Data for analysis:
======

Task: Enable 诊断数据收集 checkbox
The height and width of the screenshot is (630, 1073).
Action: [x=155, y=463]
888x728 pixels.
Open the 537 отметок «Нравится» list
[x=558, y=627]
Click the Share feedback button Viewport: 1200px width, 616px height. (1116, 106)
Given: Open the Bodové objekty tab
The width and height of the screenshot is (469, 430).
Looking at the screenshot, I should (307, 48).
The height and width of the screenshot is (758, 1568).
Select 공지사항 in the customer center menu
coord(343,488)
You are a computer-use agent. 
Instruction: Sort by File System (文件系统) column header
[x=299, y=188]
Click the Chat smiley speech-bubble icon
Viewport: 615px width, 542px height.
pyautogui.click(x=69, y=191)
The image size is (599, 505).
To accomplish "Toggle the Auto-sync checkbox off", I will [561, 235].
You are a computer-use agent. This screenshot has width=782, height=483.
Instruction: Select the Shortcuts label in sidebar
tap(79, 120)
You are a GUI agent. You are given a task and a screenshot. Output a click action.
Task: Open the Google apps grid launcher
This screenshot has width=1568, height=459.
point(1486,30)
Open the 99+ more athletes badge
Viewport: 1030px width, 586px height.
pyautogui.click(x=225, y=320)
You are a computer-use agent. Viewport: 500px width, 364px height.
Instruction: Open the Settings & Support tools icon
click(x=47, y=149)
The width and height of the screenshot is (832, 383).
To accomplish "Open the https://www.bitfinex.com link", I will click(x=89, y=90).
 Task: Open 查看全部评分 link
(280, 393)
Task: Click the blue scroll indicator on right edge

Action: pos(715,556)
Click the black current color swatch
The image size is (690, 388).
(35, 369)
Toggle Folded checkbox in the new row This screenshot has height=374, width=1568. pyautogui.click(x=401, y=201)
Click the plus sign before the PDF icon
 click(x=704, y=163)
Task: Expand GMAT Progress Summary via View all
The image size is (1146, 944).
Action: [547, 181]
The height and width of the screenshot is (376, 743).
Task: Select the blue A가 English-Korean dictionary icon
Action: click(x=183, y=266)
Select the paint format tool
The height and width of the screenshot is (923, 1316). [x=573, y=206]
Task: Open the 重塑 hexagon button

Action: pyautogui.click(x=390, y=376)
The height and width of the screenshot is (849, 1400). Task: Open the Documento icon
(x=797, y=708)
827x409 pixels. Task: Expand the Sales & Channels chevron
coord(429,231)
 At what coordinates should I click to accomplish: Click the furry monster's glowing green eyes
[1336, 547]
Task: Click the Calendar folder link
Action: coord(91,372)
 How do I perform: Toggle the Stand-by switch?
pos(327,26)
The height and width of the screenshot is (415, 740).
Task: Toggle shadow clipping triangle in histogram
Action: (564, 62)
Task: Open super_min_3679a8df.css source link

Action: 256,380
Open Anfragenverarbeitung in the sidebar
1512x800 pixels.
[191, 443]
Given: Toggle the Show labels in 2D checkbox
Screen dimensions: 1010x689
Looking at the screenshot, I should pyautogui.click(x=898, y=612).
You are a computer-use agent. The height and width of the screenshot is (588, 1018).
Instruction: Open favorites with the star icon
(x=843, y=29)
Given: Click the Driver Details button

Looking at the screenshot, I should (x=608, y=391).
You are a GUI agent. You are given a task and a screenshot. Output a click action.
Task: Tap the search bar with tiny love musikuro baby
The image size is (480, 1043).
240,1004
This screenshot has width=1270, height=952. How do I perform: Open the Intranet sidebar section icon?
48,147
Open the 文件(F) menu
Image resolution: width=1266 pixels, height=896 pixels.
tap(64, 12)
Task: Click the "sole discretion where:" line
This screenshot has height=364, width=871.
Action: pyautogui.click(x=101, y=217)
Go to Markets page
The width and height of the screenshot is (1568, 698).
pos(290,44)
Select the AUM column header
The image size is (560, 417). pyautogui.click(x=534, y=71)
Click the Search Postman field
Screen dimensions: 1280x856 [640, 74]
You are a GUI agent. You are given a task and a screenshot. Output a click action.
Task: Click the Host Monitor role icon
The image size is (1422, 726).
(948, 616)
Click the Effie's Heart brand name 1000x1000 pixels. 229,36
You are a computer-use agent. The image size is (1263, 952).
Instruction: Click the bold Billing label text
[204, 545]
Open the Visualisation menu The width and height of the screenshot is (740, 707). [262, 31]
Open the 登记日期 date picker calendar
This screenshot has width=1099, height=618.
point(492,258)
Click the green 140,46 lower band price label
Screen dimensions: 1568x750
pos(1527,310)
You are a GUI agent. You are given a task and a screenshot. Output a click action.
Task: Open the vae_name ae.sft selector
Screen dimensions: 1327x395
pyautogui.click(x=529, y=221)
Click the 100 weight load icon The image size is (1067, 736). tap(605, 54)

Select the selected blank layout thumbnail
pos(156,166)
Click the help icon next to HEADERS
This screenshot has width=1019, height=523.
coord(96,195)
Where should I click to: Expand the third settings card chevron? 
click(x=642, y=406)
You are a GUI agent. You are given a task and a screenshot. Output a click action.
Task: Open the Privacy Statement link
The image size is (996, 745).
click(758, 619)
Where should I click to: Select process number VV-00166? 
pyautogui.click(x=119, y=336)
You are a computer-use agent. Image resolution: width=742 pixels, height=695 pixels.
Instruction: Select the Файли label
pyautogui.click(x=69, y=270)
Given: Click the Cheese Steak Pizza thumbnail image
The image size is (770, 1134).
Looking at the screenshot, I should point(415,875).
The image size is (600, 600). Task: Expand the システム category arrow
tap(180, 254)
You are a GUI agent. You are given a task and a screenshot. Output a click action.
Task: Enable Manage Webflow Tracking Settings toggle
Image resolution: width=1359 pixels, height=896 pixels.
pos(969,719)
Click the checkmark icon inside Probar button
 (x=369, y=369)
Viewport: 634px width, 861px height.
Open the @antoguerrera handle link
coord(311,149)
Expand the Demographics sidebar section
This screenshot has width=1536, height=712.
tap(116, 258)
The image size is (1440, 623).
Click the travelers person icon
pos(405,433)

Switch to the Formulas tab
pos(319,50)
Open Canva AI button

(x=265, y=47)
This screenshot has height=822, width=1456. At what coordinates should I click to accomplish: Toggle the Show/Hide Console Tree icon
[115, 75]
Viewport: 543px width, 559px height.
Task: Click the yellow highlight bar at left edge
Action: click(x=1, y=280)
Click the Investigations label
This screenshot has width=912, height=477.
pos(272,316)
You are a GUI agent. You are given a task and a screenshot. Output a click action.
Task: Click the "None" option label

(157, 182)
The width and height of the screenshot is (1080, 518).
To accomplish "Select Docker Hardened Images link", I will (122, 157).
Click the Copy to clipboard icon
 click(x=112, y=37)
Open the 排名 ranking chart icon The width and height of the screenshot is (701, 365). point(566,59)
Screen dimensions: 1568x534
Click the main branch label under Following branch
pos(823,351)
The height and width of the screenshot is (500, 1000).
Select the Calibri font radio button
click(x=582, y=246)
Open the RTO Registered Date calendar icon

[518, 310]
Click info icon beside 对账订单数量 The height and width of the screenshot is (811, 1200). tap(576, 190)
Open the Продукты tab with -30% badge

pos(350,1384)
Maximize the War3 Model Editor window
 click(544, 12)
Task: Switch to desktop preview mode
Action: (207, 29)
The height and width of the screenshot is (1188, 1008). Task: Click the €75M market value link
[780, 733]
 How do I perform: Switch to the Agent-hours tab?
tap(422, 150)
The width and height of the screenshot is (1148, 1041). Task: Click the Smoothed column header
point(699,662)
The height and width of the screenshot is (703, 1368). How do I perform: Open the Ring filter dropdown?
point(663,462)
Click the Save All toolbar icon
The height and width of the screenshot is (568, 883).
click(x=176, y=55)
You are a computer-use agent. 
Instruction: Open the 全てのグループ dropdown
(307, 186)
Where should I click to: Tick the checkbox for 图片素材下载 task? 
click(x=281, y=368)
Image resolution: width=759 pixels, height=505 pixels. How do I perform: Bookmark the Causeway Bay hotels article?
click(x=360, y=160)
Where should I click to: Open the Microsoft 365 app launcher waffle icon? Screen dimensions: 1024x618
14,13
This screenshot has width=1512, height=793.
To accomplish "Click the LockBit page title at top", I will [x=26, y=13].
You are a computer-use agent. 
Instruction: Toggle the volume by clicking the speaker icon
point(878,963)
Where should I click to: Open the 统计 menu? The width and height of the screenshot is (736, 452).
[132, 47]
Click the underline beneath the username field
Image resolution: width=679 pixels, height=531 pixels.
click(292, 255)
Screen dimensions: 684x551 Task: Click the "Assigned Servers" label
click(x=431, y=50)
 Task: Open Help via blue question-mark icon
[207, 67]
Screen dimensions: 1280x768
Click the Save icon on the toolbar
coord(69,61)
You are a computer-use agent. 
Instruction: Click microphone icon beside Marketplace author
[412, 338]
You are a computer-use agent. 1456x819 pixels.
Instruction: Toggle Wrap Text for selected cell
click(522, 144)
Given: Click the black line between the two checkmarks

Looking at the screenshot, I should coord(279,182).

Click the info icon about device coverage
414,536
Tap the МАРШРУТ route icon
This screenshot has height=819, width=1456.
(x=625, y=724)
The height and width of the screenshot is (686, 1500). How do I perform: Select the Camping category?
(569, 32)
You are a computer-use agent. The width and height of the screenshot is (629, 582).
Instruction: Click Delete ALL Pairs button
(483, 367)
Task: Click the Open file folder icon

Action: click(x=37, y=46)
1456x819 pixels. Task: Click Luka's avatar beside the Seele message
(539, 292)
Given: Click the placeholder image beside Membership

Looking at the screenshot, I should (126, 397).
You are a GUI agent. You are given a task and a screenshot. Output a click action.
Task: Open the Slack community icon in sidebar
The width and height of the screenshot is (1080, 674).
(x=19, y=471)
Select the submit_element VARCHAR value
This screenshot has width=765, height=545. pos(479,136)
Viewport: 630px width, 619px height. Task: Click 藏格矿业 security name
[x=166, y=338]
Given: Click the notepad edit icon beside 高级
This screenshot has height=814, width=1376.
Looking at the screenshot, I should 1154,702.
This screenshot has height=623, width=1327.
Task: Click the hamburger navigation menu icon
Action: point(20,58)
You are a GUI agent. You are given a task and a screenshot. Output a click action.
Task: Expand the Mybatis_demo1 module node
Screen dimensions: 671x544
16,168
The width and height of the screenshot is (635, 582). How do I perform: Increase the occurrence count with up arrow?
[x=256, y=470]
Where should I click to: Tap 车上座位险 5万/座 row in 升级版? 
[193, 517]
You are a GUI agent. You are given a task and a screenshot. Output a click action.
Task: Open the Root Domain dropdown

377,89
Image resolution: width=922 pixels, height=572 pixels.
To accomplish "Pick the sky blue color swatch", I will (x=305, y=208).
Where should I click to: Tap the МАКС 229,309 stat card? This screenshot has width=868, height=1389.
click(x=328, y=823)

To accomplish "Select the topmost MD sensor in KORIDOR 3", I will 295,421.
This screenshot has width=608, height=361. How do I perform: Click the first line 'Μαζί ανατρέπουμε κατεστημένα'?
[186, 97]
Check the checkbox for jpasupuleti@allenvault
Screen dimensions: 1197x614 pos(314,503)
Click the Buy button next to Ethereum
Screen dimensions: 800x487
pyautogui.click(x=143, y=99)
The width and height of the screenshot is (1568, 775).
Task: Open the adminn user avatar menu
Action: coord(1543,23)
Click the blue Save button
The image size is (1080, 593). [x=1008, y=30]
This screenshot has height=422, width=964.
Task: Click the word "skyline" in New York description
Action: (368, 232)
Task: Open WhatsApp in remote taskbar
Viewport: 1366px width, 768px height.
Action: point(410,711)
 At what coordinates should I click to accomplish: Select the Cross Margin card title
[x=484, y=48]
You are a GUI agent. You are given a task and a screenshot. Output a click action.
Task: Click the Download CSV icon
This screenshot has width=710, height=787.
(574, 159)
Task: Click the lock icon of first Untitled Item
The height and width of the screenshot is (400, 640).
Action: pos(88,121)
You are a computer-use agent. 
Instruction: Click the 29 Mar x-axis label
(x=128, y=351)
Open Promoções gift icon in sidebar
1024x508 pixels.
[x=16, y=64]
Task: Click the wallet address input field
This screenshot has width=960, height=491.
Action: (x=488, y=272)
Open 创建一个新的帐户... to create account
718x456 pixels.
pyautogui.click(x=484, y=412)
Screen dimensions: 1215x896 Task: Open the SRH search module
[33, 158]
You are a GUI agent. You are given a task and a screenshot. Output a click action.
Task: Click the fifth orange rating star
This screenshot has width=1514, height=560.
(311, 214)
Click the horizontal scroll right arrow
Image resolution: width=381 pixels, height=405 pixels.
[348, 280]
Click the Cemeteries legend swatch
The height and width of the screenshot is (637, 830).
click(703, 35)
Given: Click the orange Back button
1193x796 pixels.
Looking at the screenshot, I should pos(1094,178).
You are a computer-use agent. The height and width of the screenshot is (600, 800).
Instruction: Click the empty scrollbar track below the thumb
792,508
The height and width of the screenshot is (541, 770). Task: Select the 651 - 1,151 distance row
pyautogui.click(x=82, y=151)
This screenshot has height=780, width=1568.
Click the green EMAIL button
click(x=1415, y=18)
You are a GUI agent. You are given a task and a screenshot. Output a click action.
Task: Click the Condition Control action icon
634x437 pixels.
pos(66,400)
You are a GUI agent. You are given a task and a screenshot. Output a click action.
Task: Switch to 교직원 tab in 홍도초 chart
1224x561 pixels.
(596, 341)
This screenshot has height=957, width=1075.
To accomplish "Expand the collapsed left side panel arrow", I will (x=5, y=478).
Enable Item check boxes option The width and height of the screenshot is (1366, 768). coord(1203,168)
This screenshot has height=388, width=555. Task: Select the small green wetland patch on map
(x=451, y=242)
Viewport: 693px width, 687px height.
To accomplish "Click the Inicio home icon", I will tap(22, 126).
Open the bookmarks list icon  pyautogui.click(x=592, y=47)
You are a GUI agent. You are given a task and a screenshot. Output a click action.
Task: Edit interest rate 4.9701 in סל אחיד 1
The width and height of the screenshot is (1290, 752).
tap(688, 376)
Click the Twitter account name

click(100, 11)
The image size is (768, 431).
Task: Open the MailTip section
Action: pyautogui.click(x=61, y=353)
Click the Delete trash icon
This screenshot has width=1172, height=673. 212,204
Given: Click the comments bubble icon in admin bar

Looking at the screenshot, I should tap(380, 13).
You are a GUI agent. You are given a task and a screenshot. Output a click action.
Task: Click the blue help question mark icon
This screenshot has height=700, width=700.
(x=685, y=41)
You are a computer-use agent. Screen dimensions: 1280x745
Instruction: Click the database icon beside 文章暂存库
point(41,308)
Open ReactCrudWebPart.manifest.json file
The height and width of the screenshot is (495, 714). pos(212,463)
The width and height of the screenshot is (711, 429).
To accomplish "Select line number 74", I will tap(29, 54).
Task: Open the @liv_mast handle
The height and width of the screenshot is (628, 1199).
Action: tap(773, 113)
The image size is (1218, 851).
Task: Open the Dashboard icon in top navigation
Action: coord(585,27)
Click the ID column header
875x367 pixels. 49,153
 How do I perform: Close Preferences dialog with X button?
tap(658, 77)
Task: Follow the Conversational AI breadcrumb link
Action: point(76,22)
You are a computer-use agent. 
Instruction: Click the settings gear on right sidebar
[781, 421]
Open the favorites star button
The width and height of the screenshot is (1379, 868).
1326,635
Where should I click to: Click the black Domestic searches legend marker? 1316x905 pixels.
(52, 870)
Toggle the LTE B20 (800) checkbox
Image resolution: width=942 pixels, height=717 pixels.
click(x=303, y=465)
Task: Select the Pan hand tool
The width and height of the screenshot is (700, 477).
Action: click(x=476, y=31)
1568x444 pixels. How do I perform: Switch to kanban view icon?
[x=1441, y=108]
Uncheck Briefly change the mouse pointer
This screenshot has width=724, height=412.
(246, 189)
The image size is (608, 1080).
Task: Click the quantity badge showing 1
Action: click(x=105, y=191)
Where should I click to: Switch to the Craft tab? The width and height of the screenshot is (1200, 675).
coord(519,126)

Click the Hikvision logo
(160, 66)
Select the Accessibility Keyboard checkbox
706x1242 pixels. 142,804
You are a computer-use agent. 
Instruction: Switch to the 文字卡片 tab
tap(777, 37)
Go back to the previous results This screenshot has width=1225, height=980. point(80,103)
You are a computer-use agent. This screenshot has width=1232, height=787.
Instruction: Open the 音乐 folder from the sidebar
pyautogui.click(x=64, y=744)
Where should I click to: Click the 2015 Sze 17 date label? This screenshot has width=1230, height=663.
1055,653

======

Task description: Set the entries down again exactly, beginning with their first line and ending with the line that contains "The height and width of the screenshot is (758, 1568)."; omit all other lines.

Exercise response:
Task: Enable 诊断数据收集 checkbox
The height and width of the screenshot is (630, 1073).
Action: [x=155, y=463]
888x728 pixels.
Open the 537 отметок «Нравится» list
[x=558, y=627]
Click the Share feedback button Viewport: 1200px width, 616px height. (1116, 106)
Given: Open the Bodové objekty tab
The width and height of the screenshot is (469, 430).
Looking at the screenshot, I should (307, 48).
The height and width of the screenshot is (758, 1568).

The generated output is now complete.